What is the NDPS Act?
The NDPS Act prohibits a person from the production/manufacturing/cultivation, possession, sale, purchasing, transport, storage, and/or consumption of any narcotic drug or psychotropic substance.
● Initially enacted in 1985, the Act was amended three times in 1988, 2001 and 2014.
● According to the Act, narcotic drugs include coca leaf, cannabis (hemp), opium, and poppy straw; and psychotropic substances include any natural or synthetic material or any salt or preparation protected by the Psychotropic Substances Convention of 1971.
● A psychotropic drug includes any natural or synthetic material or any salt or preparation protected by the Psychotropic Substances Convention of 1971.
● The penalties under this Act are severe considering the consequences of drug abuse and its trafficking.
○ The offences under the Act attract jail terms ranging from one year to 20 years and fine depending on the crime.
○ Under the Act, abetment, criminal conspiracy and even attempts to commit an offence attract the same punishment as the offence itself.
○ Preparation to commit an offence attracts half the penalty.
○ Repeat offences attract one and a half times the penalty and, in some cases, the death penalty.
● The Narcotics Control Bureau was constituted in 1986 under the provisions of the NDPS Act.
○ The NCB is a nodal agency that is responsible for coordination with various ministries, other offices & State/Central enforcement agencies with regard to drug law enforcement and also in respect of matters relating to drug abuse.
● Under the Act, property acquired by a person from drug-related offences, who has been convicted under the Act can be seized, frozen and forfeited by the government.
● All the offences under the NDPS Act are non-bailable.
● Also, no relief can be sought by the drug convicts by termination, remission, and commutation of sentences passed.
Recent amendment in NDPS Act
● The NDPS (AMENDMENT) ACT, 2021 replace an ordinance promulgated earlier this year (2021) to correct a drafting error in a 2014 amendment to the Act.

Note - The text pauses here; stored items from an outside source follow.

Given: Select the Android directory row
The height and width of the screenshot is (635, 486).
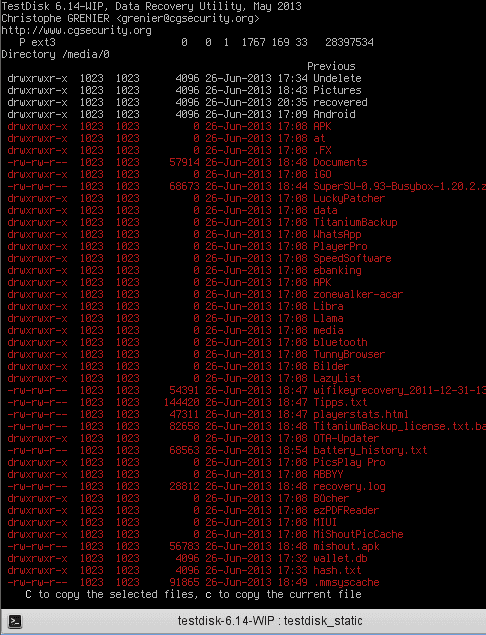Looking at the screenshot, I should (181, 114).
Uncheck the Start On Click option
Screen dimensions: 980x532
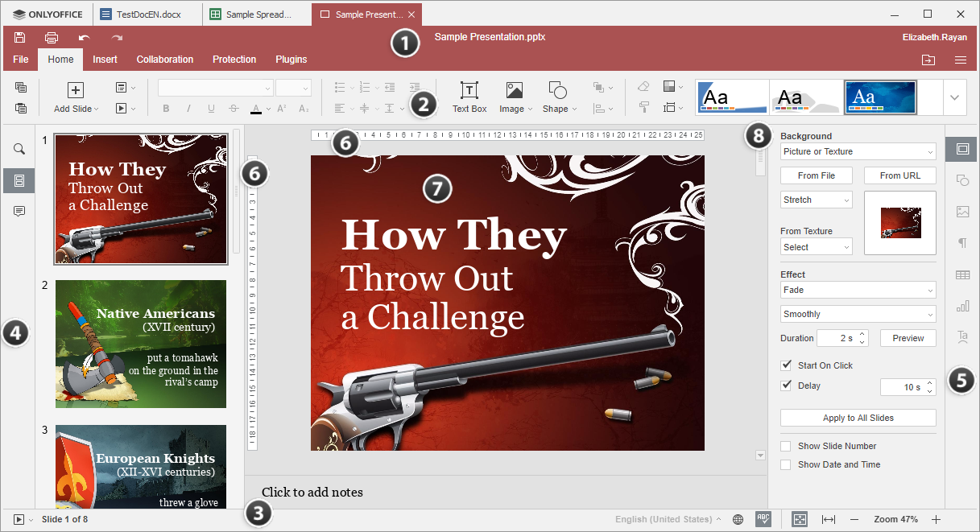pos(786,365)
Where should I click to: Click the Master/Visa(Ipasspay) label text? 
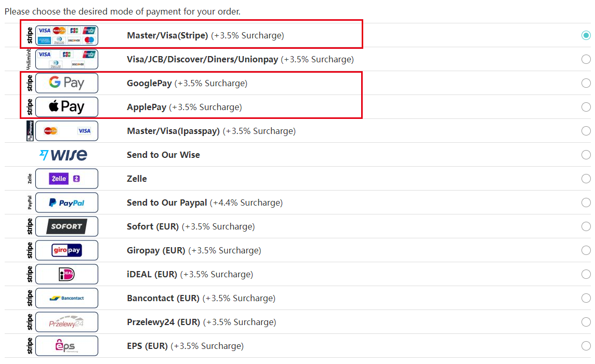(174, 131)
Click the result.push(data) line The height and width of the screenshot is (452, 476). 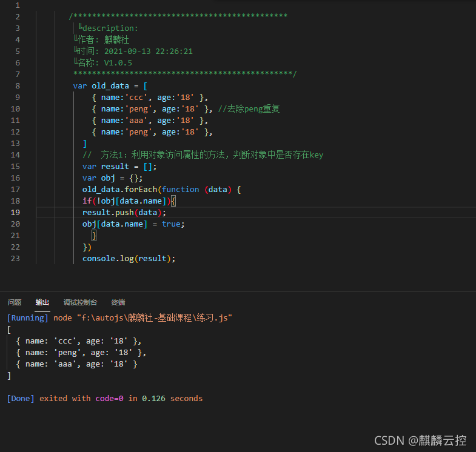point(124,213)
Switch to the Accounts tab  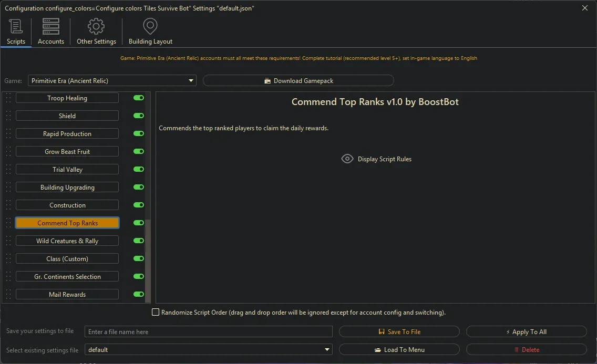coord(50,32)
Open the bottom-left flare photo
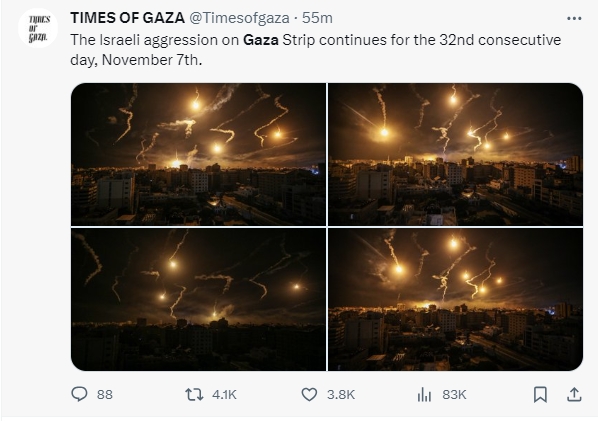This screenshot has height=421, width=598. tap(198, 299)
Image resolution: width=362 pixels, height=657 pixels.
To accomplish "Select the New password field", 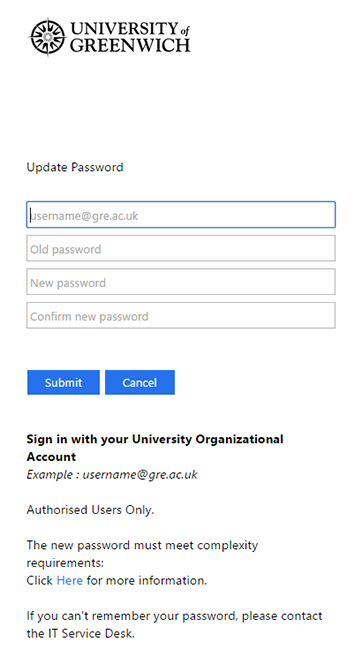I will 181,282.
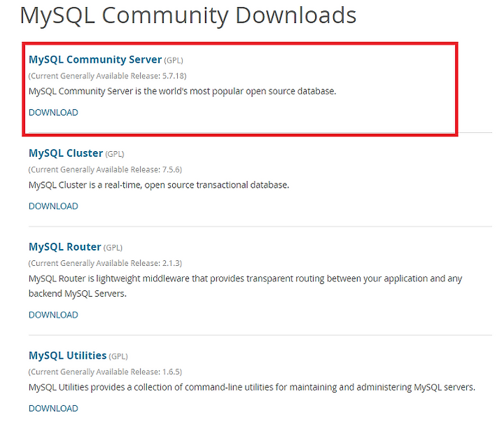Click DOWNLOAD under MySQL Utilities

(53, 409)
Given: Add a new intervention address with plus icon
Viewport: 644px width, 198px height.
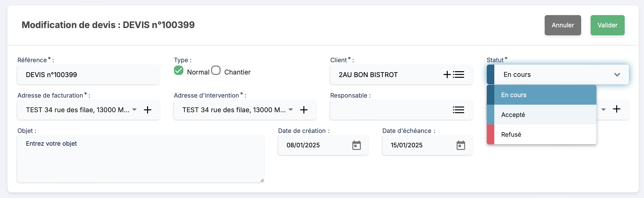Looking at the screenshot, I should [x=304, y=110].
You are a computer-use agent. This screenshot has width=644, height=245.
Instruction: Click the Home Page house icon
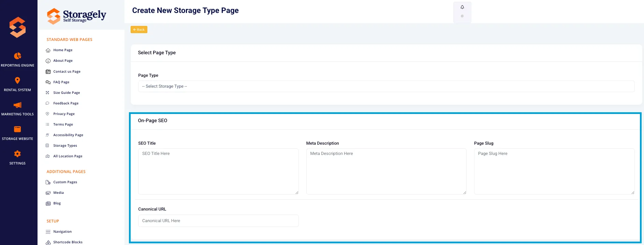point(48,50)
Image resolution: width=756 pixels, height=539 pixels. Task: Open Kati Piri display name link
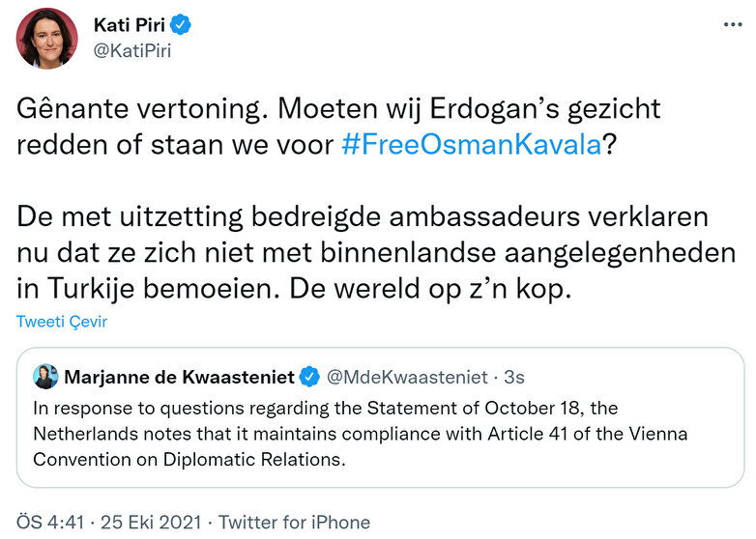(x=129, y=23)
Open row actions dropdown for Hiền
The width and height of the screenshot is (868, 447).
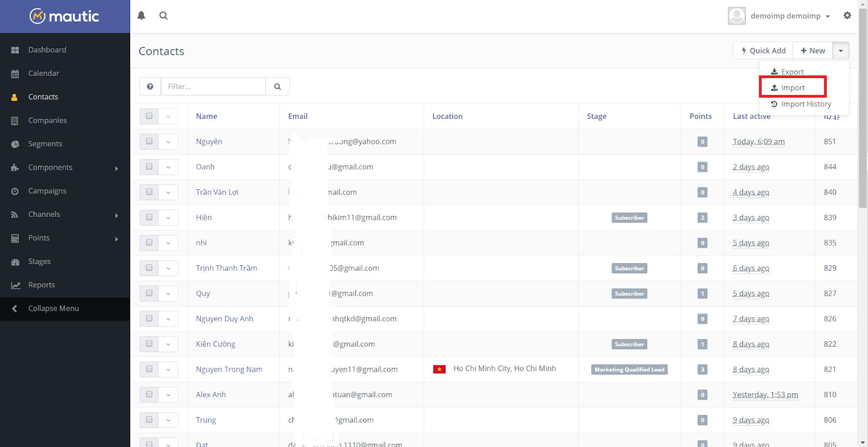coord(168,218)
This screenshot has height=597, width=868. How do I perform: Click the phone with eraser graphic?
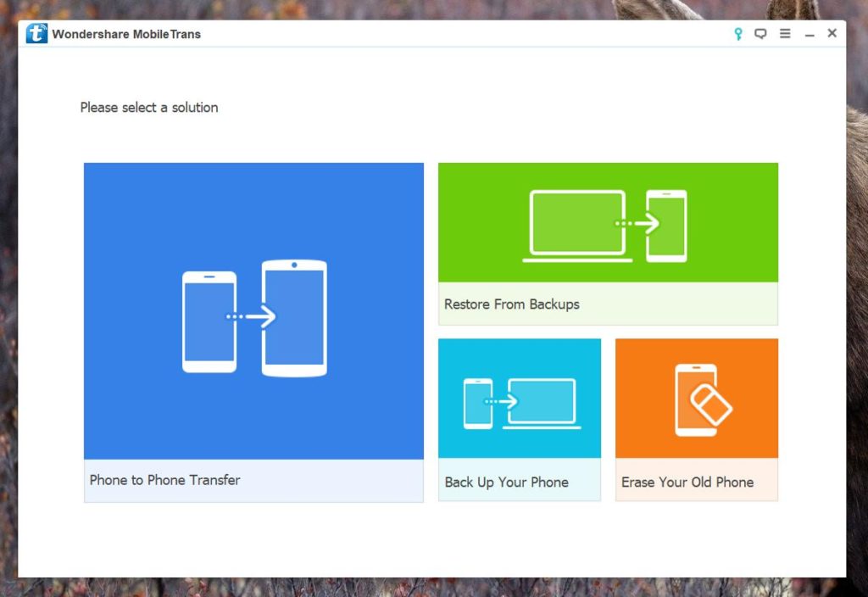click(696, 397)
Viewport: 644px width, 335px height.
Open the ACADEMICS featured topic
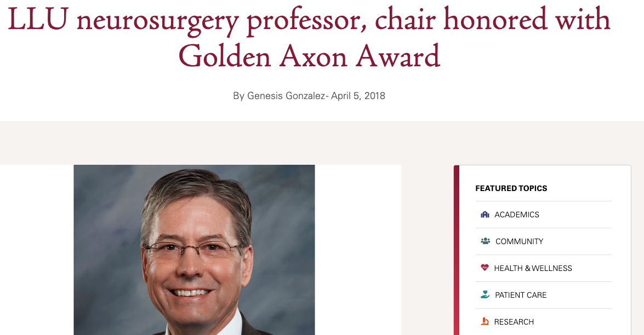(517, 215)
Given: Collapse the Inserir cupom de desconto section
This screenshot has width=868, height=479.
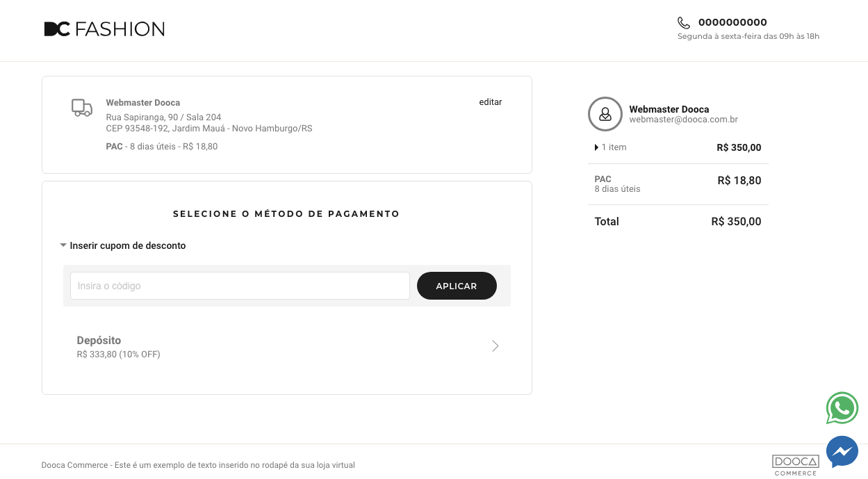Looking at the screenshot, I should 123,245.
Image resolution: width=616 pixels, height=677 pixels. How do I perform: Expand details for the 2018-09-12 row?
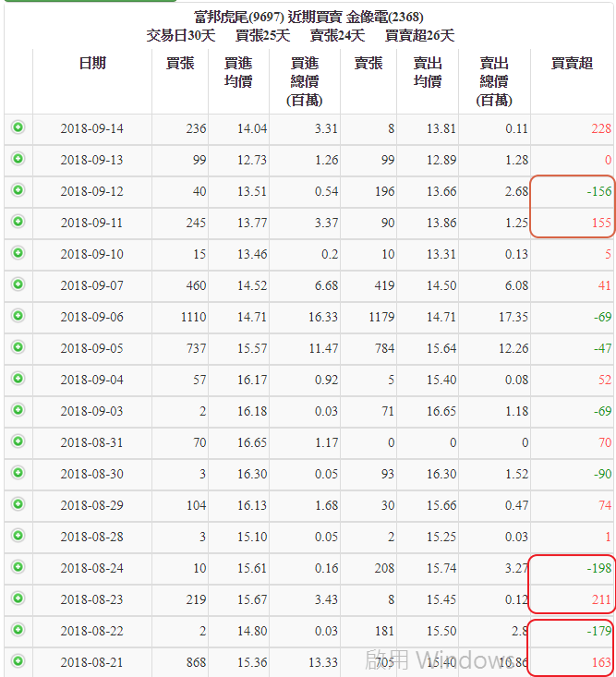(18, 190)
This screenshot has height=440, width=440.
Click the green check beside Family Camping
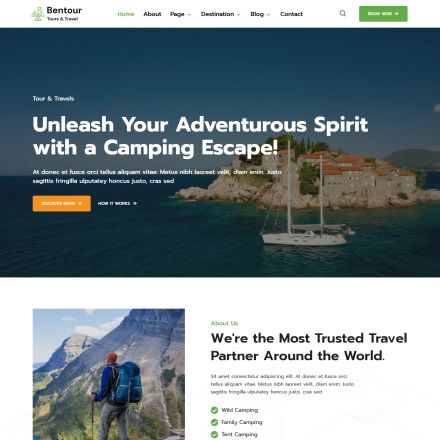point(214,422)
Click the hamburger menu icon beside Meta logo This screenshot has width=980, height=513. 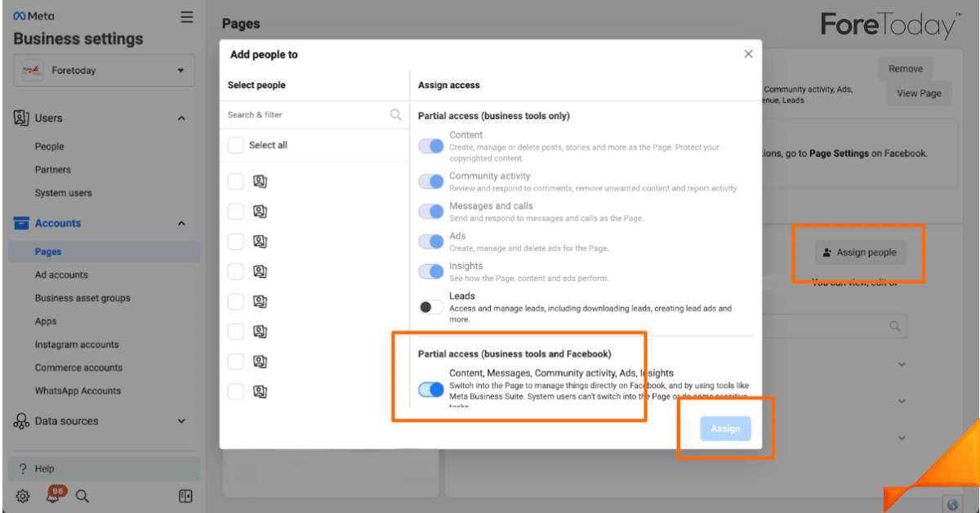pyautogui.click(x=187, y=17)
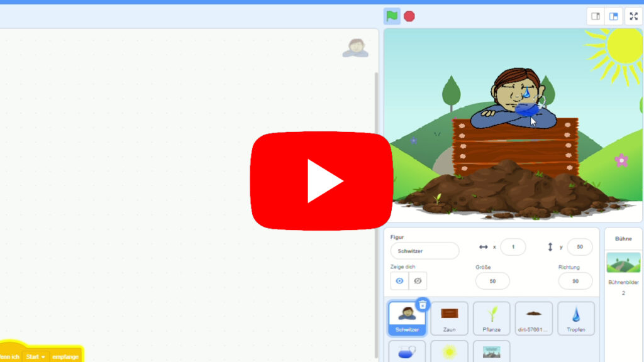Select the Zaun fence sprite

coord(449,318)
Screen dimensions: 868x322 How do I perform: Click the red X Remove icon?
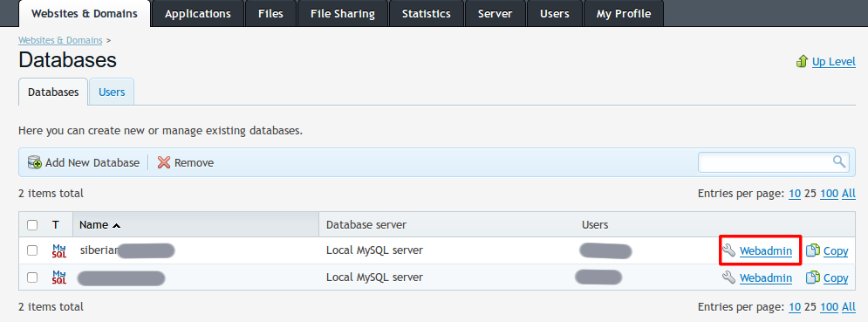pos(164,162)
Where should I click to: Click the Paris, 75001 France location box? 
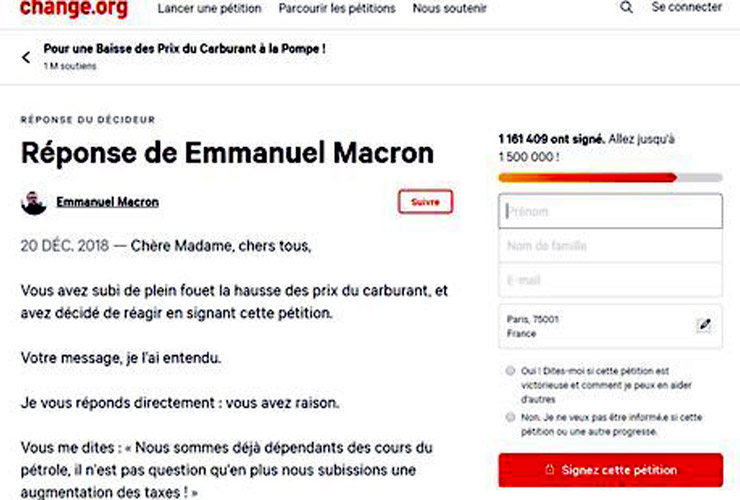(x=611, y=326)
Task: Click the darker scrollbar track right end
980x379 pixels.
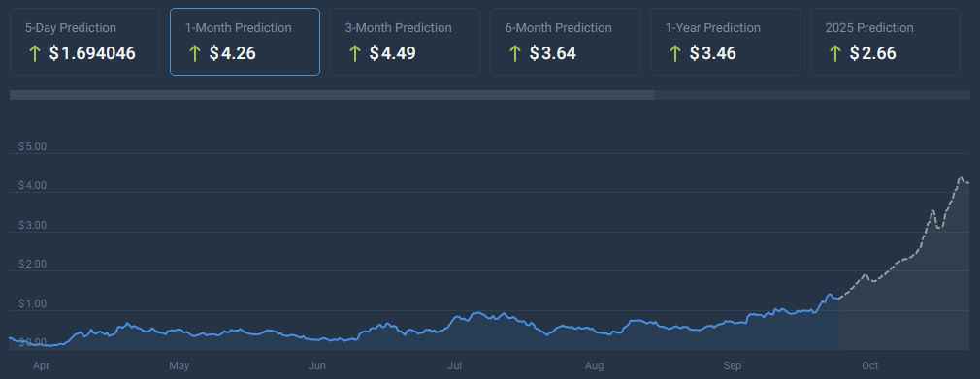Action: coord(812,95)
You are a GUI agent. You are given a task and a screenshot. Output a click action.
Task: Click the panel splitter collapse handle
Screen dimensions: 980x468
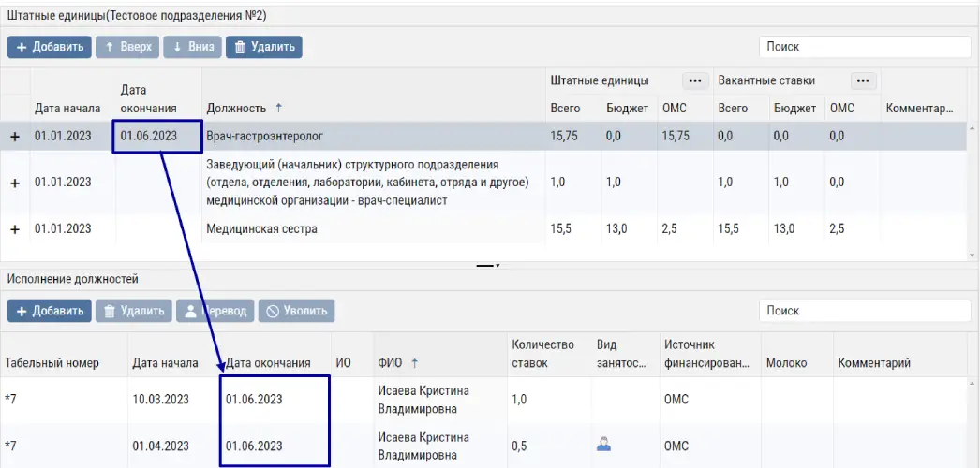coord(489,266)

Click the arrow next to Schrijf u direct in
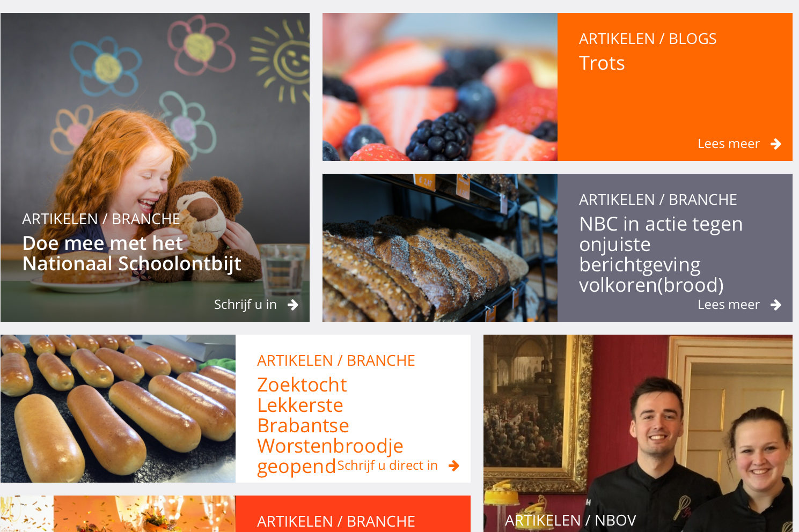(x=453, y=466)
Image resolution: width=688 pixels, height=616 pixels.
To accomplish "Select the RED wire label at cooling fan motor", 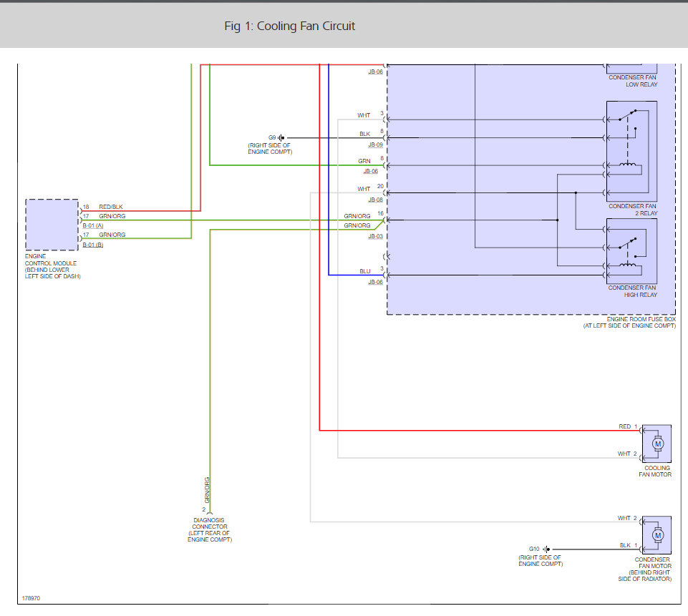I will tap(625, 426).
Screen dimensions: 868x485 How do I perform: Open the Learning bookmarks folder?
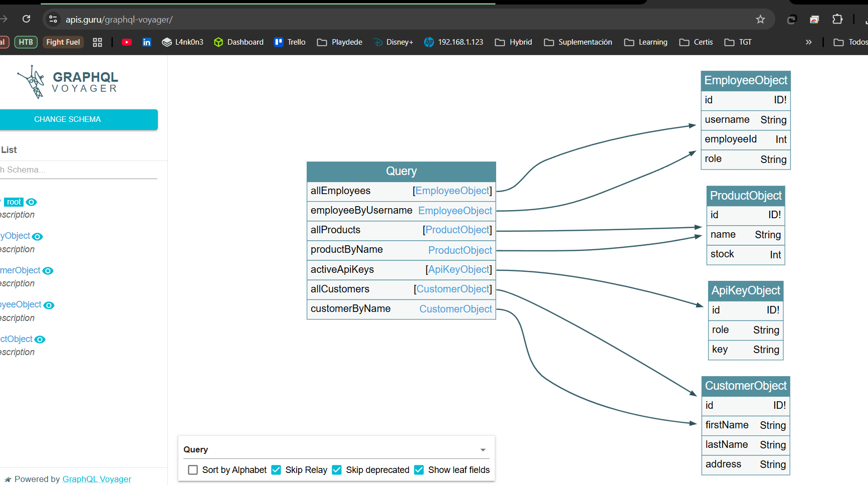coord(646,42)
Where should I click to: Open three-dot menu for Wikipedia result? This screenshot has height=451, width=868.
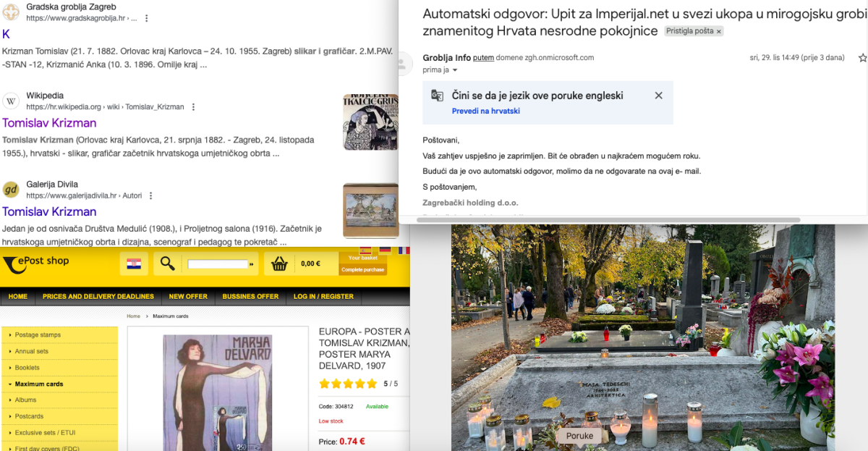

○ Before the 2014 amendment, clause (viii-a) of Section 2 contained sub-clauses (i) to (v), which defined the term “illicit traffic”.
● In 2014, the Act was amended and the clause number of the definition for such illicit activities was changed.
○ However, the section (27A) on penalty for financing these illicit activities was not amended and continued to refer to the earlier clause number of the definition.
● The ordinance amended the section on penalty to change the reference to the new clause number.
○ In a recent judgement, Tripura High Court has held that ‘until the appropriate legislative change occurs by amending Section 27A of the NDPS Act appropriately, sub-clauses (i) to (v) of clause (viii-a) of Section 2 of the NDPS Act shall suffer effect of deletion.